En 1995, de nouvelles vitrocéramiques d’oxyfluorures ont été découvertes. Ces vitrocéramiques contenant des nanocristaux de LaF3 à faible énergie de phonon, ont été réalisées à partir de traitements thermiques dans le système Na2O-Al2O3-SiO2 (NAS) contenant du Lanthane [27]. Les propriétés optiques de ces nouvelles vitrocéramiques dopées aux terres rares ont été étudiées [30-36]. Plus récemment, de nouvelles phases cristallisées, toujours contenant des terres-rares, telles que KPb2Cl5 [37], LaTi2O7, [38] ou encore BaBr2, ont été développées [39].

En 1996, Mortier et al. ont réussi à fabriquer des vitrocéramiques ultra-transparentes dans le système GeO2-PbO-PbF2 dopées avec ErF3, YbF3, et CeF3 [40-41]. Un traitement thermique à 360°C conduit à une forte nucléation hétérogène de cristallites de 8 nm de PbF2,

En 2001, Tick et al. ont créé une nouvelle fibre vitrocéramique mono-mode dopée Nd3+ à partir du verre 30SiO2-15Al2O3-29CdF2-17PbF2-4YF3-5ZnF2. Des cristaux de 29CdF2-17PbF2-YF3 occupant 10% du volume et générant des pertes inférieures à 1dB/m ont été développés en traitant thermiquement une fibre [42].

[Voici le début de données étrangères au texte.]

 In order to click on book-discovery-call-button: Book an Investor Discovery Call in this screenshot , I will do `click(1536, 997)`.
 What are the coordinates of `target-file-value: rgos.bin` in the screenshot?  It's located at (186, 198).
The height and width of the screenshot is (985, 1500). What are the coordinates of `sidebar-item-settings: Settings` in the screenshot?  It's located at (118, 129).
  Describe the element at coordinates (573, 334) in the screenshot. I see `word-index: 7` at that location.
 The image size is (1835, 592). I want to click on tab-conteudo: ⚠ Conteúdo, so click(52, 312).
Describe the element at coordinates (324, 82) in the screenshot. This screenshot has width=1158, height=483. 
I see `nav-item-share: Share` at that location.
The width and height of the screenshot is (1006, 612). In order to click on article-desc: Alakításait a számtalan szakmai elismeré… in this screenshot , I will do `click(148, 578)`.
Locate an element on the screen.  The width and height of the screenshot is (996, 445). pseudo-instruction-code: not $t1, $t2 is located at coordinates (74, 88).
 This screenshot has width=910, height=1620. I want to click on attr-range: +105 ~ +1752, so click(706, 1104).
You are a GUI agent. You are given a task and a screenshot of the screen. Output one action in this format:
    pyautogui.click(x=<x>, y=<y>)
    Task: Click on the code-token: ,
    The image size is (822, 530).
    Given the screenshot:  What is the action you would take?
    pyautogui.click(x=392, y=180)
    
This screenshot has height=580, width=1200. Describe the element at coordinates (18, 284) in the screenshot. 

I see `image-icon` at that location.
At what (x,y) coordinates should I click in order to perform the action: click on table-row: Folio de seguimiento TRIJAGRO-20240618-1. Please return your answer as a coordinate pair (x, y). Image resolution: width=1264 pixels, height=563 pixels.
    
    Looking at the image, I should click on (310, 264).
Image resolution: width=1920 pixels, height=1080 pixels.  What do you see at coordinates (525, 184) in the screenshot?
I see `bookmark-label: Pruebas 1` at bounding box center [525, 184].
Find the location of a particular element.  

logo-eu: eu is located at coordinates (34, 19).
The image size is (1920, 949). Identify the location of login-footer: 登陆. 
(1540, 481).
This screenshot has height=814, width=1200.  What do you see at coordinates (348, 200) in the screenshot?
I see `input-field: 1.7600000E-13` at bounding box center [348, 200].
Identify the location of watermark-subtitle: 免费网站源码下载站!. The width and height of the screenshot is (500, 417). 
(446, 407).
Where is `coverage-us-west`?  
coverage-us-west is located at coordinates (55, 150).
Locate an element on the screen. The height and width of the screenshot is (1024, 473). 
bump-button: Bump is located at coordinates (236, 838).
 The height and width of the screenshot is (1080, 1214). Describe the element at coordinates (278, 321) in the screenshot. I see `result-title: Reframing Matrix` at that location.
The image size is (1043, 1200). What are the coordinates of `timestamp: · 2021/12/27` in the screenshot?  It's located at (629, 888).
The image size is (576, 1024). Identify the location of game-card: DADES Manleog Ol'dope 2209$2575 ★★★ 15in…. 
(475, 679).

A ce jour, les études portent encore essentiellement sur la nanocristallisation de LaF3 et de PbF2 dans de nouvelles matrices vitreuses et s’orientent vers la cristallisation de particules d’environ 10-15 nm de MF2 (avec M= Ba, Sr, Ca, Cd) tels que CaF2 et BaF2 dans les systèmes respectifs SiO2–Al2O3–CaO–NaF–CaF2 [43] et SiO2-BaF2 [44].